La mejor prueba de la efectividad de la fumigación aérea para erradicar los cultivos ilícitos son las protestas que han comenzado a armar, en diferentes puntos del país, los cultivadores de coca.

25 de julio de 2019 Por: Diego Martínez Lloreda

La mejor prueba de la efectividad de la fumigación aérea para erradicar los cultivos ilícitos son las protestas que han comenzado a armar, en diferentes puntos del país, los cultivadores de coca.

Debido a esa efectividad, ningún estado puede renunciar a tener la fumigación aérea dentro del menú de posibilidades para la lucha contra los narcocultivos. Por ello es entendible el interés que tiene el gobierno de Iván Duque de abrir la puerta a que esa herramienta pueda volver a utilizarse.

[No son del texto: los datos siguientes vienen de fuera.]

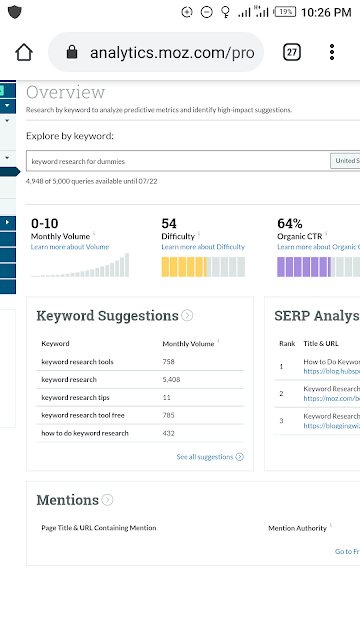Select keyword research tools suggestion row
Screen dimensions: 360x640
[x=140, y=362]
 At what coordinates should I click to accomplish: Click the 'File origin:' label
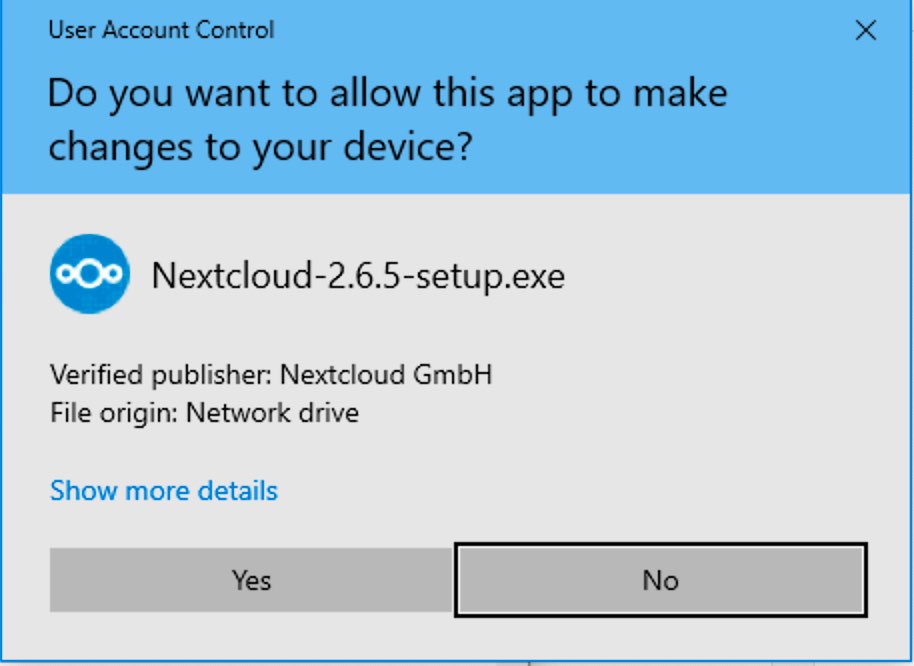(114, 413)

Al margen de que uno esté de acuerdo o no con esa fumigación hay un hecho objetivo y verificable: el crecimiento exponencial que han tenido las hectáreas sembradas con narcocultivos en el país coincide perfectamente con la suspensión de la fumigación.

Cuando este mecanismo se suspendió, en el país había 60 mil hectáreas sembradas con coca. Tras esa suspensión, esa extensión se triplicó, y hasta más, porque hoy hay más de 200.000 hectáreas de ese tipo de cultivos. Ahora, no se trata de que la fumigación aérea se convierta en la única herramienta a utilizar para la erradicación de los narcocultivos. Las otras estrategias deben preservarse.

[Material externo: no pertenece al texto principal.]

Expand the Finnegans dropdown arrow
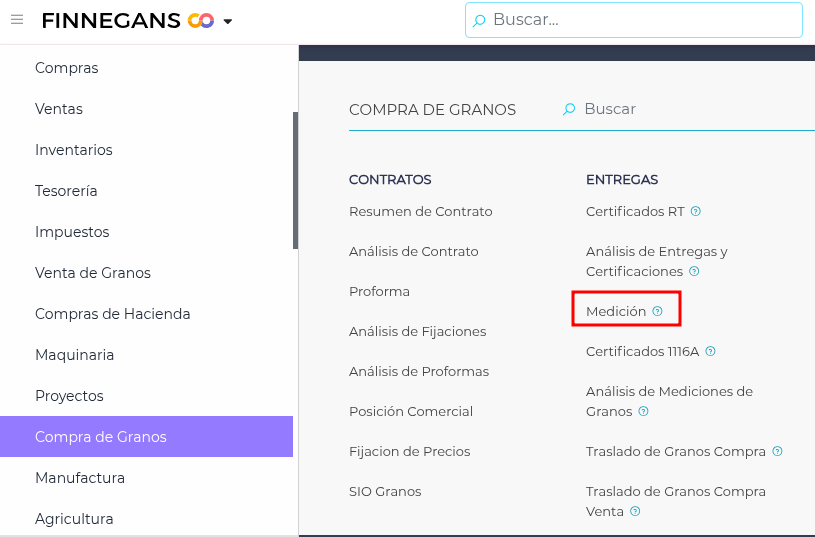 click(x=228, y=21)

En el caso de los pequeños cultivos, la prioridad debe ser la sustitución voluntaria. A esos campesinos que se han visto obligados a cultivar coca para subsistir, hay que convencerlos de que abandonen esos cultivos y darles alternativas para que dejen de sembrar esa hoja sin que se mueran de hambre. Pero a quienes se les ofrezca esa posibilidad y persistan, por la razón que sea, en seguir cultivando coca, hay que someterlos a la erradicación forzosa.

Y para destruir los grandes cultivos, ubicados en zonas inaccesibles de nuestro territorio, debe usarse la fumigación aérea, respetando los protocolos y los requisitos que la Corte Constitucional ha impuesto.
Esa ‘combinación de las formas de lucha’ es la única que garantiza que, en un mediano plazo, el país pueda reducir ‘a sus justas proporciones’ las hectáreas sembradas con narcocultivos.

Llama la atención que los ecologistas radicales pongan el grito en el cielo cada vez que se habla de reanudar la fumigación, pero no digan ni mú cuando se arrasa el bosque primario para sembrar coca, ni protesten por el daño irreparable que en las fuentes de agua ocasionan los químicos que se usan en los narcocultivos.

Esta es una discusión que, como tantas en el país, se ha ideologizado y en la cual se usan muchos clichés y muy pocos argumentos científicos. Uno de esos clichés ha consistido en estigmatizar el glifosato que es el herbicida más usado en el mundo y que en Colombia se emplea para fumigar los cultivos de azúcar, arroz, tomate entre muchos otros.

Los ganadores con la discusión alrededor de la fumigación aérea son los grandes narcos. Porque mientras el país se sume en esos debates estériles, su negocio no para de crecer.

Lo único cierto es que el país no puede seguir nadando en coca: la pelea por el control de ese mar de coca es el gran motor de la violencia que se vive en los campos y también en las ciudades, donde el microtráfico ha crecido en forma proporcional a la extensión de narcocultivos.

Como dijo el presidente Duque en su discurso del 20 de julio: con coca no hay paz. Y yo agrego: en una mar de coca nos ahogamos todos.